In an 1894 article published in The Wiltshire Archaeological and Natural History Magazine, the antiquarian A. D. Passmore related that he was aware of "a number of sarsens" which he thought might have been part of a stone circle. He noted that from these, a line of stones appeared to emerge and head in the direction of Coate. Passmore also produced two notebooks during that decade in which he wrote down observations deriving from his archaeological fieldwork in the region. Here he recorded more about the circle. He observed that a road cut through the circle and several barns encroached on it, meaning that it was "very difficult to find". The contents of Passmore's notebooks and their references to the Fir Clump Stone Circle were not published until 2004, after they had been purchased by the Wiltshire Archaeological and Natural History Society.

In his notebook, Passmore noted that he could find eight stones as part of the circle. He also discovered three stones inside the circle, suggesting that these may have been part of an inner circle – in which case the circle would have had two concentric rings, akin to the Day House Lane circle. Alternatively, he suggested that the stones inside the circle may simply have been dumped there by farmers wanting them out of the way. He also suggested that the circle was about 250 feet (76m) in diameter, and was thus of a similar size to the Day House Lane circle.
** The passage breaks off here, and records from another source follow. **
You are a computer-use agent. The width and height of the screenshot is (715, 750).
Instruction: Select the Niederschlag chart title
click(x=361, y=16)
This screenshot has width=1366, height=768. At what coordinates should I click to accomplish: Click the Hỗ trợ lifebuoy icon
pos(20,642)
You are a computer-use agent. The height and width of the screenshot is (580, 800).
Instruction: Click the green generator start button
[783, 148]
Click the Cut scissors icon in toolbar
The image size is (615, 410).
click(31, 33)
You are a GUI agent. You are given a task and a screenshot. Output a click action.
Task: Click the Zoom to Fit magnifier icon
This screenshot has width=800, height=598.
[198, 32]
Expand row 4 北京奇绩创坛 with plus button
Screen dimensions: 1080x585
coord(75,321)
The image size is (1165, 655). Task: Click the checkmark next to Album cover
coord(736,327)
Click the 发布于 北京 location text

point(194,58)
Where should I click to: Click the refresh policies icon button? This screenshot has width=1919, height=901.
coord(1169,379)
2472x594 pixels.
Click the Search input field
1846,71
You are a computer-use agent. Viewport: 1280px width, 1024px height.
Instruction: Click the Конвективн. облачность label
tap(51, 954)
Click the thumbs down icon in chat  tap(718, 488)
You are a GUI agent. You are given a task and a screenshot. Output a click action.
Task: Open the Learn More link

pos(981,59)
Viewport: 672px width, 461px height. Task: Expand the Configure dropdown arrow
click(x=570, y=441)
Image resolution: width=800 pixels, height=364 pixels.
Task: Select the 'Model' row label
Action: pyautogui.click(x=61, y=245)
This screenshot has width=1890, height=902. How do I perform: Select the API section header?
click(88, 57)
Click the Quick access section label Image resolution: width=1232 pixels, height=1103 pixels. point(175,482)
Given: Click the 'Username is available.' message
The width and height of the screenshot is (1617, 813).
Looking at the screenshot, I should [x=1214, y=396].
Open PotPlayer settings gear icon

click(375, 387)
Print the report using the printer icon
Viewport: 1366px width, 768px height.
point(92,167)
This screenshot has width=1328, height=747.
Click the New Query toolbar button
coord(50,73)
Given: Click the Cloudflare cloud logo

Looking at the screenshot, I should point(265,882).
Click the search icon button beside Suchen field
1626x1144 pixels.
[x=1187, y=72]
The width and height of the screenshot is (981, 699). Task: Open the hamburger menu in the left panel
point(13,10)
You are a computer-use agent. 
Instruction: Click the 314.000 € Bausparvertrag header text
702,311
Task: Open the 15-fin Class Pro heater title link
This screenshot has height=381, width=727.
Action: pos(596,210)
He identified "4 distinct lines of stone" emerging from the circle, suggesting that if this line continued all the way to Coate then it may have attached to the row of stones he also thought emerged from the Day House Lane ring.

In their 2017 book on prehistoric Wiltshire, the archaeologists David Field and David McOmish noted that a stone circle was "thought to have been present" in Hodson, and that any stones once part of it might now be found as some of the sarsens lying loose around the village or incorporated into the fabric of various buildings.